==== Document

I keep referring back to the conclusion of the story, simply because it is so provocative. It shows how, when faced with the darkest hour, even civilisations as benevolent as the Federation will resort to an almost unimaginable option in order to survive. It is truly shocking – and  Trowbridge doesn’t shy away from showing the consequences – political and personal. The story in general is rather brutal, perhaps reflective of the differing personalities of Spock and Thelin. Still, it is enjoyable, with a lot of shocks, but ultimately powerful.

A Gutted World

Tensions are high. The Romulan and Klingon Empires are close to war, with the Federation caught between loyalty to its ally and recovery from a devastating Borg attack. From their command post at Terok Nor, the Cardassian Union watches over an occupied Bajor. And across the Alpha and Beta Quadrants, a vast conspiracy is about to be uncovered – with horrific consequences.

Keith DeCandido tells a much darker story than his usual fare with A Gutted World. One of the interesting factors, I found, is that the point of divergence is mentioned only once, extremely briefly, and so matter-of-factly that I didn’t read it as the PoD at all (I thought it was something that resulted from a change that had already occured). The fact that DeCandido doesn’t call attention to the alteration makes the scenario seem… more real, somehow. To the characters, it’s just another event, even if it’s more important to us as readers. And the set of dominoes that tumbles as a result is fascinating. Whilst we get to see a huge number of familiar characters from the Trek universe circa 2373, there are tiny changes that throw you a little off-balance in terms of your expectations. And with a freer hand, DeCandido deals death and destruction upon many much-loved characters, in sequences that are sometimes shocking in their brevity.

========
==== Material provided

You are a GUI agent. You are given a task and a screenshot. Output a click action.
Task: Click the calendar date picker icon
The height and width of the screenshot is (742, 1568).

========
==== Material provided

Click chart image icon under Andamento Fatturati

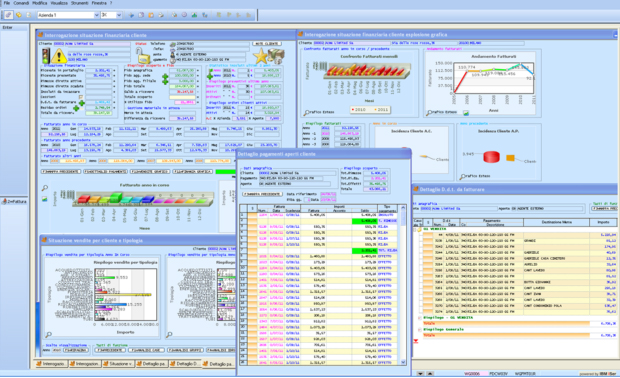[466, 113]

========

◆ **Required task**
Repeat word for word the part of the review between "Tensions are high." and "with horrific consequences.", inclusive. Work only from the review.

◆ **Output below**
Tensions are high. The Romulan and Klingon Empires are close to war, with the Federation caught between loyalty to its ally and recovery from a devastating Borg attack. From their command post at Terok Nor, the Cardassian Union watches over an occupied Bajor. And across the Alpha and Beta Quadrants, a vast conspiracy is about to be uncovered – with horrific consequences.